Nonetheless, in many college towns, landlords are scrutinized for providing poor maintenance and allowing their property to decay while continuing to increase their rent. Political power of college-town landlords-due to a steady demand for student housing-and lack of time, energy, and savvy among some students allows landlords to get away with renting substandard housing.
At Bowdoin, about ten percent of students, predominantly seniors, live in privately-owned housing, and are susceptible to this type of mistreatment and potentially unsafe housing. While 1700 students live in Brunswick, Bowdoin is certainly not analogous to 40,000-student University of Minnesota in Minneapolis.
Bowdoin students' housing norms are very different from those of University of Minnesota students, but Bowdoin students deal with many parallel issues of landlord negligence.
Patrick Woodcock '03, a resident of an apartment above Bull Moose Music store said his apartment has "a broken window which has not been repaired since the beginning of school."
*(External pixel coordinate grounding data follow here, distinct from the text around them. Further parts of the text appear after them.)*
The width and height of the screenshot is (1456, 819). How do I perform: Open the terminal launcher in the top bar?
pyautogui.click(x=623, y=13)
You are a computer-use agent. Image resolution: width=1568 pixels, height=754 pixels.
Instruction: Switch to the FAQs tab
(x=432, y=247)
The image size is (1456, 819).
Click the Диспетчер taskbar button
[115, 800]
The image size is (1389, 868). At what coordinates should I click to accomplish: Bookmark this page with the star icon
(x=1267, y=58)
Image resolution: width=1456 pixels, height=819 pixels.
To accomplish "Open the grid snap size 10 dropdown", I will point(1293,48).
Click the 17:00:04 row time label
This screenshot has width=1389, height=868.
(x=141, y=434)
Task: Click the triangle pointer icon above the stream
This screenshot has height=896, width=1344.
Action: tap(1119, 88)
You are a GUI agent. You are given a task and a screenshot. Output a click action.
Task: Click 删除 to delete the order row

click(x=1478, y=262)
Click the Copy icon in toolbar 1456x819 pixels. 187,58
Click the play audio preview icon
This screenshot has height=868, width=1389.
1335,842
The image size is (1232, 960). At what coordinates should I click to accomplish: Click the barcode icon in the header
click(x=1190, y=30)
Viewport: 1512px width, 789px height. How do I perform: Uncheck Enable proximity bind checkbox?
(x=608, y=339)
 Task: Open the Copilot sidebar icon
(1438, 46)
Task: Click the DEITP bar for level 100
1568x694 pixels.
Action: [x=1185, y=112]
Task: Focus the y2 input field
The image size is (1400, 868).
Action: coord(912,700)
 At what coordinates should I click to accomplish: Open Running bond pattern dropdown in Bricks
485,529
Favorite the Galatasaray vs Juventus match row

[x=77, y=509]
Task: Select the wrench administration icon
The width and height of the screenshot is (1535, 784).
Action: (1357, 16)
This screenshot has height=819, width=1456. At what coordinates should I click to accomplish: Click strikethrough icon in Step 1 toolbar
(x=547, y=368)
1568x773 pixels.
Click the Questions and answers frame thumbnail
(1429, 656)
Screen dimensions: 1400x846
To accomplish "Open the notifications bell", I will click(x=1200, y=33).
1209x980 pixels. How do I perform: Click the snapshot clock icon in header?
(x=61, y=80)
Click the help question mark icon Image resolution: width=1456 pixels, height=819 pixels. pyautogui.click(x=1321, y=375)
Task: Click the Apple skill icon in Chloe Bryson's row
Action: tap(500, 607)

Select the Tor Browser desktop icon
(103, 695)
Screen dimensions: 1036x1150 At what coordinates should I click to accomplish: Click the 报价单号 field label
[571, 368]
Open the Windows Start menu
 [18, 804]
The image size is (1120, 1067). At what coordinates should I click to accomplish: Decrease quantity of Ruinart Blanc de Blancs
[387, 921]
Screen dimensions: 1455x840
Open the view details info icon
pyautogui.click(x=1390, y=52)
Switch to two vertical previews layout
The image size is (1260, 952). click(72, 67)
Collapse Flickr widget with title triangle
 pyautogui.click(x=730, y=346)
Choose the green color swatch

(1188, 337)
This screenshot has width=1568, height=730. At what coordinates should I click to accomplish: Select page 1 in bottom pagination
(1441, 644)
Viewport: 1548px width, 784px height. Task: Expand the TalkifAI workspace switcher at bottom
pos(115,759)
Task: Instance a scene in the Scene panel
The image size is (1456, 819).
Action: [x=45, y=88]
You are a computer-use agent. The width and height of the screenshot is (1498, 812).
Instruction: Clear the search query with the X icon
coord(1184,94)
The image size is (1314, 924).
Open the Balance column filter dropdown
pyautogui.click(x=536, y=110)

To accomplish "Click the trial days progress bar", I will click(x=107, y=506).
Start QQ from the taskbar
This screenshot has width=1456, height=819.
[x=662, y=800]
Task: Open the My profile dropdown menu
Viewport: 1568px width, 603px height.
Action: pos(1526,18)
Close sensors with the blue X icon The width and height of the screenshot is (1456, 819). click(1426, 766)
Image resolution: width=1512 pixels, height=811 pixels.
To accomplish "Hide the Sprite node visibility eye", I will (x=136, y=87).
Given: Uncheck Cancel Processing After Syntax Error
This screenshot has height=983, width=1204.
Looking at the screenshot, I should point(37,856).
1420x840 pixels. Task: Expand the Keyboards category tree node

Similarly, Alicia Smith '04 explained the condition of her off-campus house upon move-in: "We had doors that wouldn't close or lock, but we made our landlord fix them. We also had bathroom doors that locked you inside."
Maine Law gives tenants an "implied warranty of habitability" which means that landlords must promise their property is safe and fit to live in. While nonfunctioning doors and broken windows seem to qualify as unfit living conditions, the most significant problems relate to the safety of off-campus apartments and houses.
An unambiguous rule related to tenants' "implied warranty of habitability" says "all apartments must have smoke alarms in or near bedrooms. This rule also applies to single-family homes built or renovated after 1981. In apartment buildings with more than three stories, all hallways must have alarms."
Evidently, at least one student residency's landlord has violated this rule: Smith said, "[we] only [have smoke alarms] because one of the parents [of a student living in the house] went out and bought new detectors for the house."
Issues have also arisen concerning communication with landlords. Woodcock said, "if there are any complaints from the manager [of Bull Moose] down stairs they don't really discuss the issue with us, but rather send us a letter threatening eviction."
While Smith and Woodcock have found aspects of their living situations less than satisfactory, that is not the case for many students living off-campus. Indeed, many Bowdoin students have had positive interactions with their landlords.
Jane Cullina '04 said, "Our house was immaculate when we moved in, and we were really happy about that. The heat and electricity have worked just fine."
Cullina's housemate, Kristen Dummer said their landlord fixed things promptly: "A few weeks ago the water just started gushing in during a really heavy storm. Thankfully, after a few attempts, our landlord fixed the roof and it's been fine since."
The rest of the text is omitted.